中山県議は、5月16日で運転免許が失効していたにもかかわらず、8月4日、静岡市葵区で無免許運転をしていたことが明らかになったのです。

<ふじのくに県民クラブ 田口章会長>
「県政に対する不信感、そしてご迷惑をおかけいたしましたこと、心からお詫びを申し上げます。申し訳ございませんでした」

中山県議が所属する県議会第2会派の「ふじのくに県民クラブ」は、中山県議を除名すると発表しました。

一方、国民民民主党県連は、5日に提出された中山県議からの離党届を受理しました。

<国民民主党 県連 田中健会長>
「当選したばかりで将来もあるということで、私たちはまず離党届を受理し、本部に上申するという決断をきょうはさせていただきました」

気になるのは「離党」という選択です。近年、不祥事を起こしても議員辞職はせずに離党でけじめをつけるというケースが相次いでいます。

8月5日、洋上風力発電を巡る汚職事件で家宅捜索を受けた自民党の秋本真利衆議院議員が離党届を提出。

また、県内では「パパ活疑惑」をめぐって静岡5区の吉川赳衆議院議員が離党届を提出していますが、いずれも国会議員を続けています。

離党を選ぶケースが増えると政治不信が高まっていくと専門家は警鐘を鳴らします。

<法政大学大学院 白鳥浩教授>
「党に向かって仕事をしているのか、国民・住民に向かって仕事をしているのか、そういうところが問われている」

不祥事の代償が離党では済まない事例もありました。

<木下冨美子元都議>
「東京都議会議長に辞表を提出することを決断した」

2021年、東京都議だった女性は無免許運転をして離党を表明したものの、それでは収まらず、結局、議員辞職を選ぶことになりました。

離党した議員は、次の選挙で支持が得られない可能性があるほか、無所属になると政策への影響力が下がるというマイナス面が生じます。

<法政大学大学院 白鳥浩教授>
「過去の事例を見ると、離党しても多くの批判が集まってしまうという前例があるので、潔い決断も1つの選択肢に入ってくるのでは」

<井手春希キャスター>
ここからは県政担当の植田記者とお伝えします。
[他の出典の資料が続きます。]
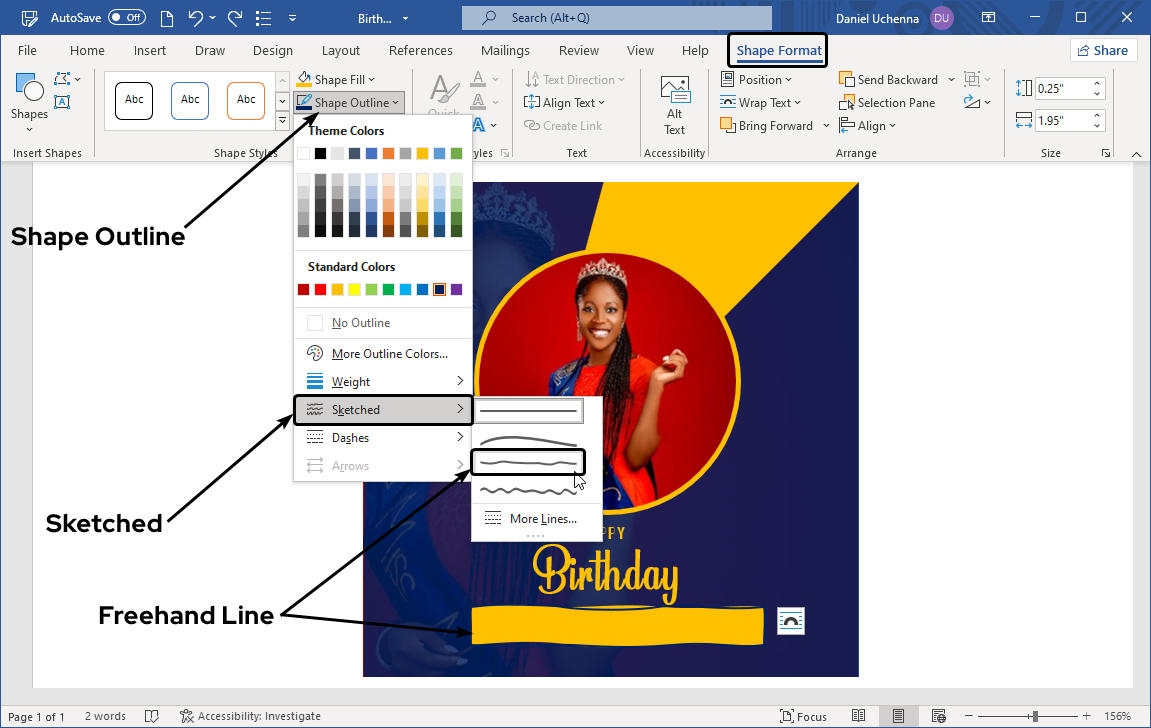
Task: Click the Accessibility Investigate status icon
Action: pos(187,716)
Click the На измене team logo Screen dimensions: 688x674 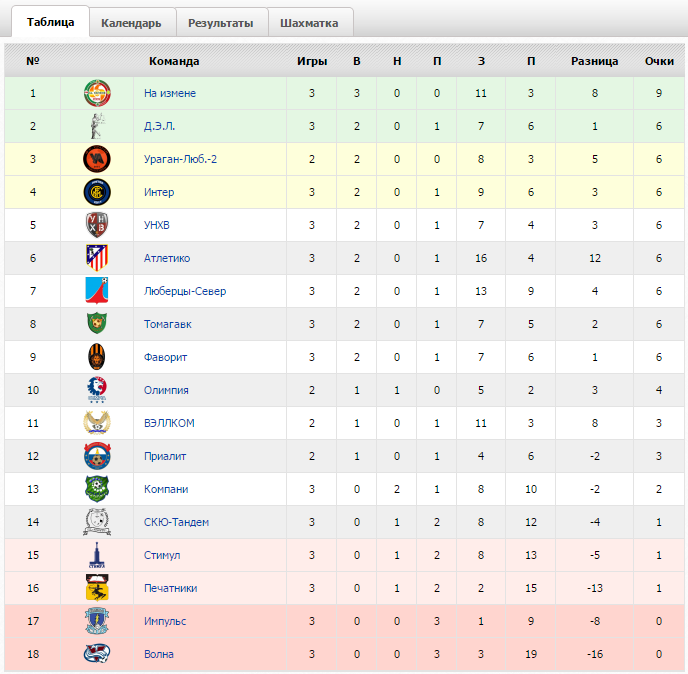[97, 93]
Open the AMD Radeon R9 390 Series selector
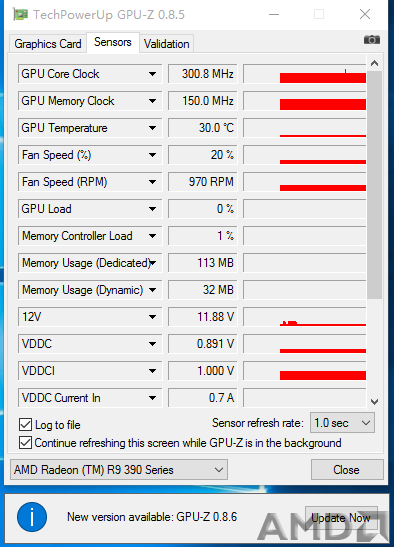 (x=119, y=470)
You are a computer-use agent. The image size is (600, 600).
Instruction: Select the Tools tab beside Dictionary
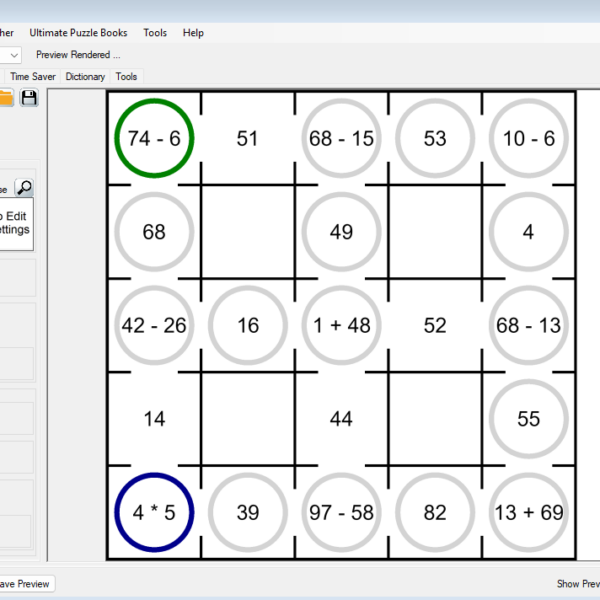126,76
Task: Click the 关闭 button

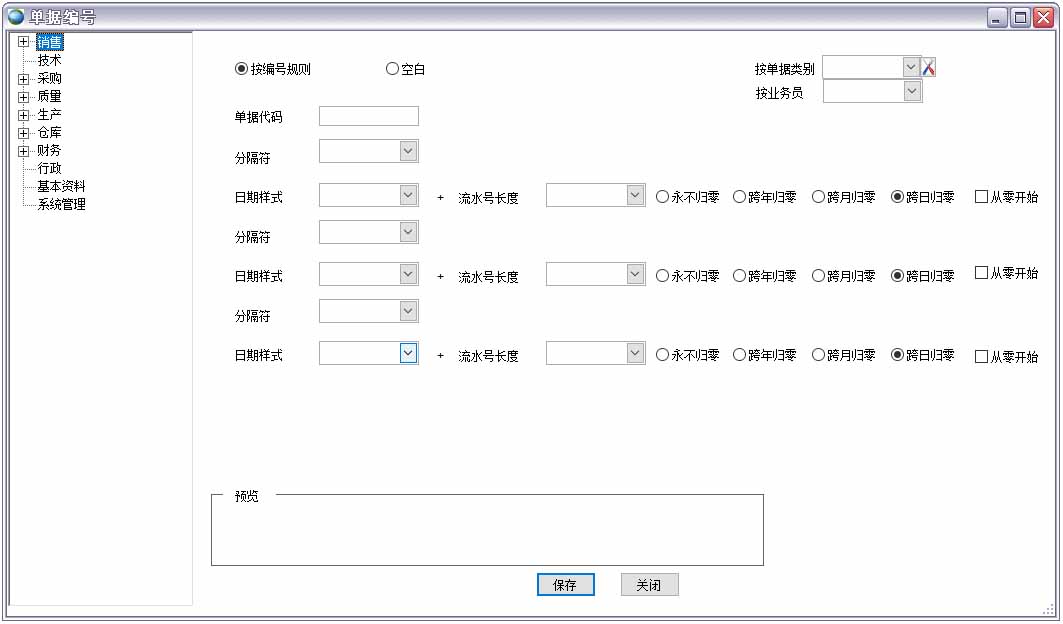Action: (x=649, y=585)
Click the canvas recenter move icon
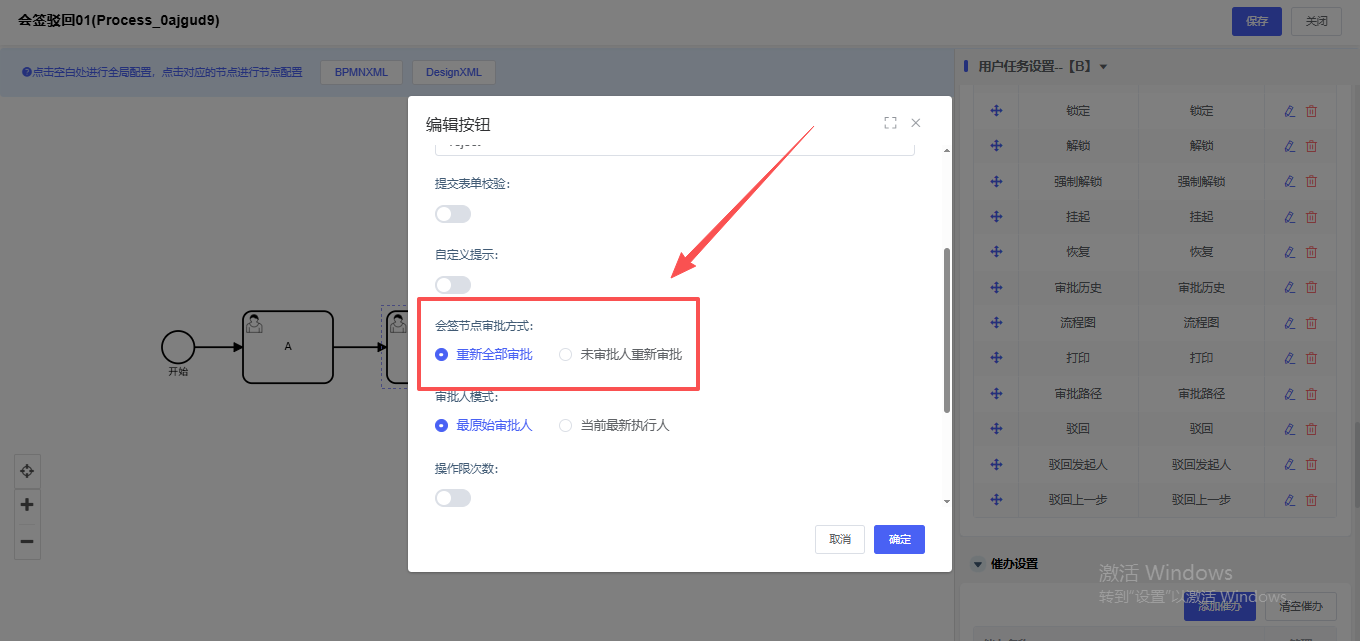The height and width of the screenshot is (641, 1360). [27, 470]
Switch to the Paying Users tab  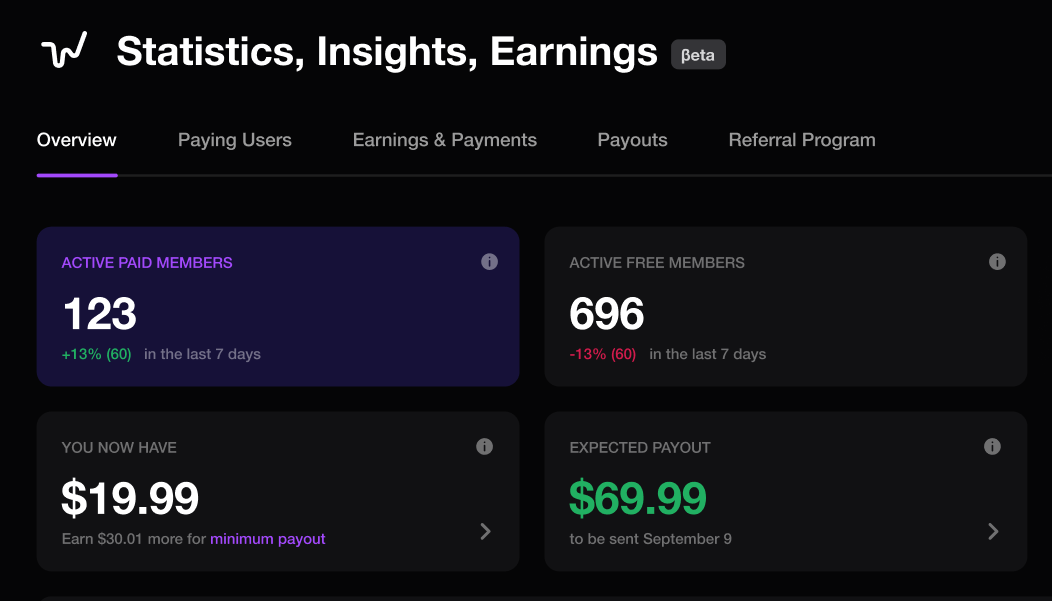point(235,140)
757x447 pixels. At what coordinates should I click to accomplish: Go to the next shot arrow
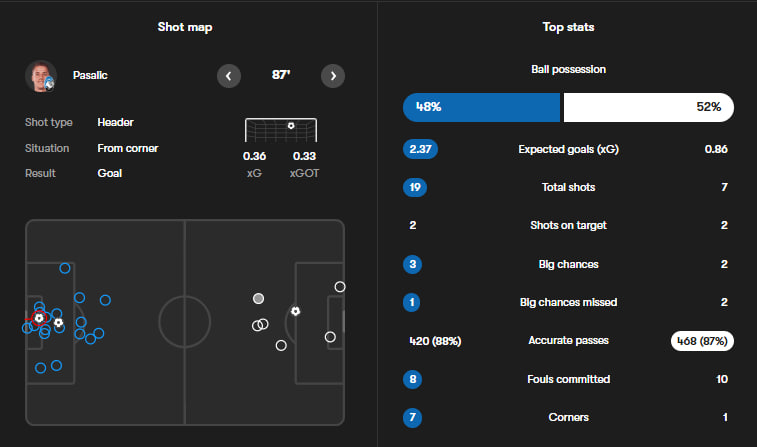click(334, 75)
4月に当選したばかりの新人議員による不祥事ですが、県議会への影響はどんなことがあるのでしょうか。

<植田麻瑚記者>
7月、静岡県議会で行われた川勝知事に対する不信任決議案の採決結果です。可決ラインに1票届かず、否決されました。反対したのは、ふじのくに県民クラブのみだったんです。

白鳥教授は「中山県議が辞職すると会派に動揺が広がり、一枚岩になれず、再び不信任決議が出された場合には可決される可能性がある」と話します。ただ、中山県議は当時反対票を投じていたのですが、県議会唯一の国民民主党の議員ということもあってか、自身のSNSで「今後の自分の立ち位置を支援者や党と相談して決めていきたいと投稿していました。議員を続けたとしても、ふじのくに県民クラブには厳しい状況になりそうです。

中山県議は現在、党や会派に対し、「議員辞職については考えていない」と話しているそうですが、8日、本人による記者会見が開かれる予定で、進退が注目されます。